TASK TO COMPLETE:
Starting at the line that contains "Image resolution: width=896", write out every line to the end of the records below exactly, and leave out the pictures.

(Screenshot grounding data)
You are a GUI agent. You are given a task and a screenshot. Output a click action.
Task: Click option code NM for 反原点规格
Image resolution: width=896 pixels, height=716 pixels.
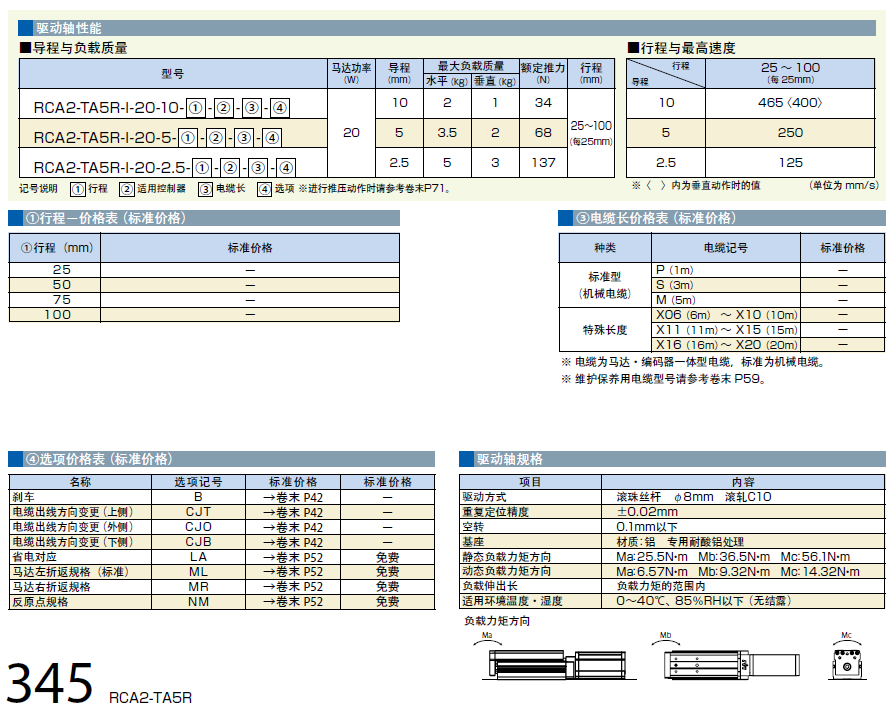[198, 602]
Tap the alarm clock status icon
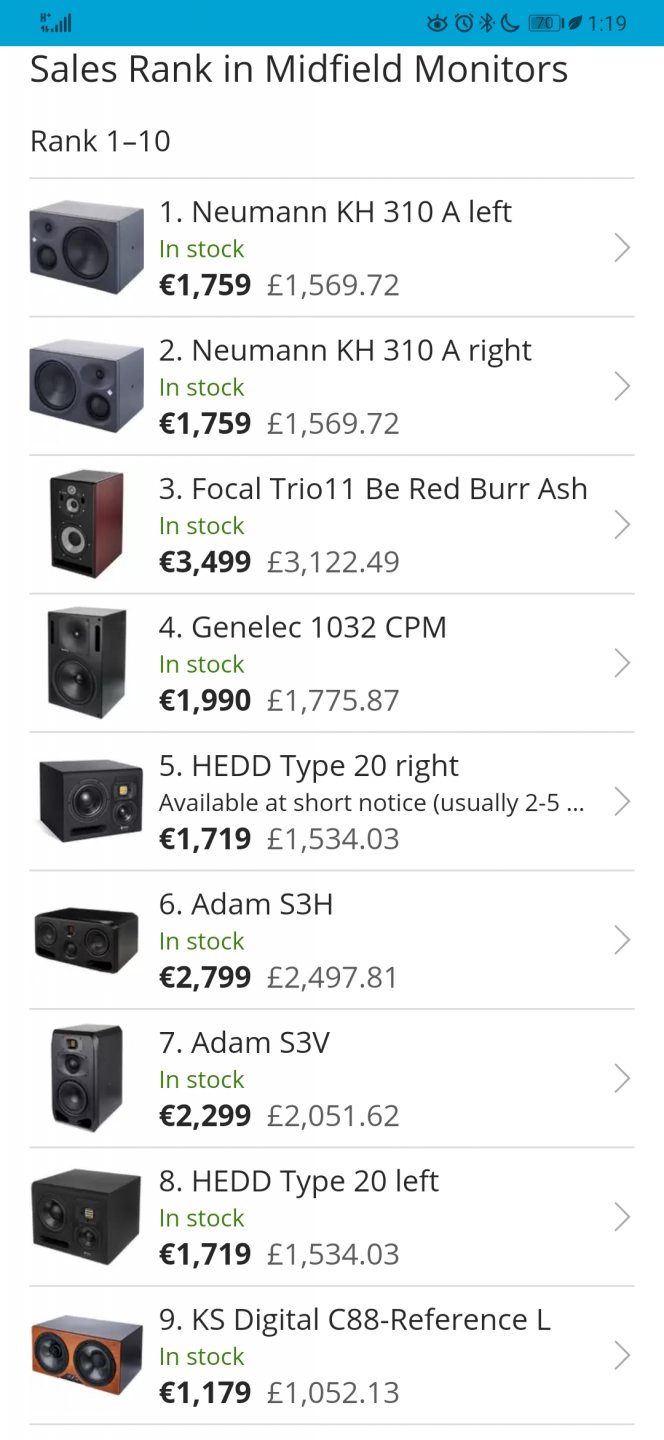This screenshot has height=1440, width=664. point(464,23)
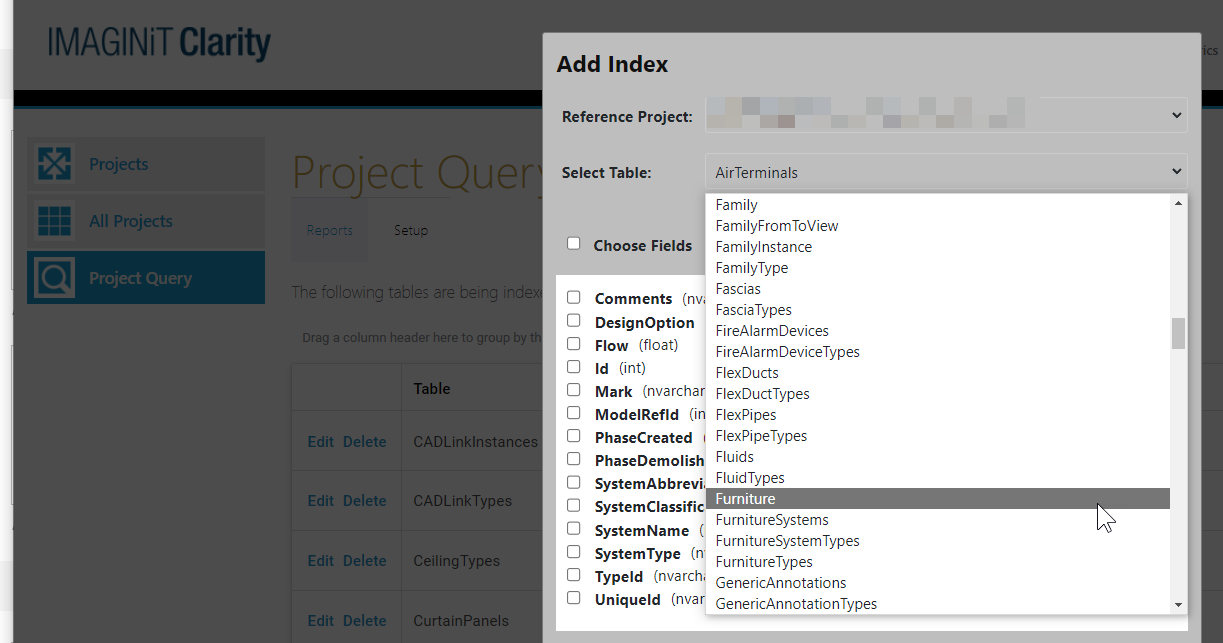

ANSWER TO THE PROBLEM:
Image resolution: width=896 pixels, height=716 pixels.
[198, 602]
Tap the alarm clock status icon
This screenshot has height=1440, width=664. point(464,23)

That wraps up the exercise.